[[ Passage shown, beginning ]]

Sunday, July 22, 2007

Paris, KY on Stoner Creek

Paris, Kentucky was the first place I’ve been to in the United States that actually dates back to the Revolutionary War – it was settled in 1776. It’s got the oldest tavern in the U.S.A. (since 1788) and Daniel Boone used to slake his thirst there. Unfortunately it’s not open unless you call ahead, and we’re just not on the making-reservations-ahead-of-time tour of America. Alas.

Paris, KY is probably the prettiest Paris we’ve seen in America. It’s truly committed to preserving its historic buildings and town square. At the County Courthouse we found the Eiffel Tower, which is a candleholder hanging on a wall inside the Chamber of Commerce. As the wine from our Equus Run wine tasting wore off, I got hungry (we’d skipped lunch), and slumped in the seat next to Win. She went into the Farmer’s Market and bought me some apples, inquiring about a place to stay. Apart from the Best Western, there wasn’t much except high end B&Bs, which the owner was kind enough to call around about.

When he reached Pat Conley, proprietor of the Treehouse at Stoner Creek, and told him two ladies from Texas were looking for lodging, Pat said No, he didn’t have any rooms left, but send those ladies down here anyway and I’ll give ‘em a boatride on the creek. As I bit into a tart little apple and Winnie explained all this to me, I resisted saying, “We’re going to go riding around on the river with some guy we don’t even know who doesn’t even have a place for us to sleep tonight? And it’s already 5:00 p.m.? And we’re doing this why, exactly?” I just munched my apple and kept my mouth shut.

[[ Passage shown, end ]]

Exercise instructions »
[A] Answer these questions about the Paris, KY post:
(i) In what year was Paris, Kentucky settled?
(ii) What object turned out to be the Eiffel Tower?
(iii) What did Pat Conley offer the two ladies from Texas?
[B] From the Paris, KY post, copy the stretch from "Paris, KY is" through "call around about." word for word.
The data that comes next is separate material, unrelated to the Paris, KY post.

[[ Collected data, beginning ]]

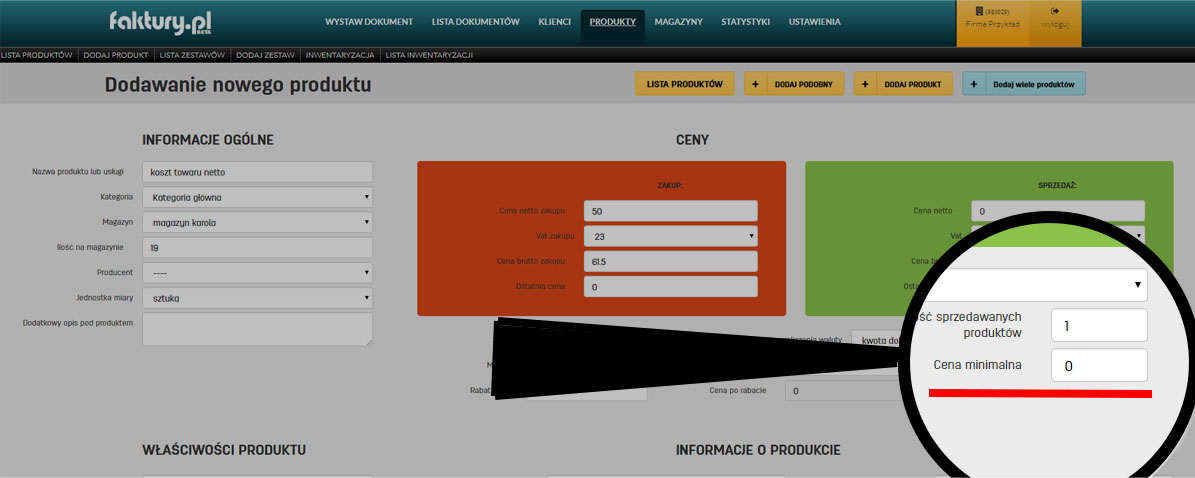
Task: Select the Inwentaryzacja submenu link
Action: [x=340, y=54]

[[ Collected data, end ]]

Solutions in order »
[A]
(i) 1776
(ii) A candleholder hanging on a wall inside the Chamber of Commerce
(iii) A boatride on the creek

[B]
Paris, KY is probably the prettiest Paris we’ve seen in America. It’s truly committed to preserving its historic buildings and town square. At the County Courthouse we found the Eiffel Tower, which is a candleholder hanging on a wall inside the Chamber of Commerce. As the wine from our Equus Run wine tasting wore off, I got hungry (we’d skipped lunch), and slumped in the seat next to Win. She went into the Farmer’s Market and bought me some apples, inquiring about a place to stay. Apart from the Best Western, there wasn’t much except high end B&Bs, which the owner was kind enough to call around about.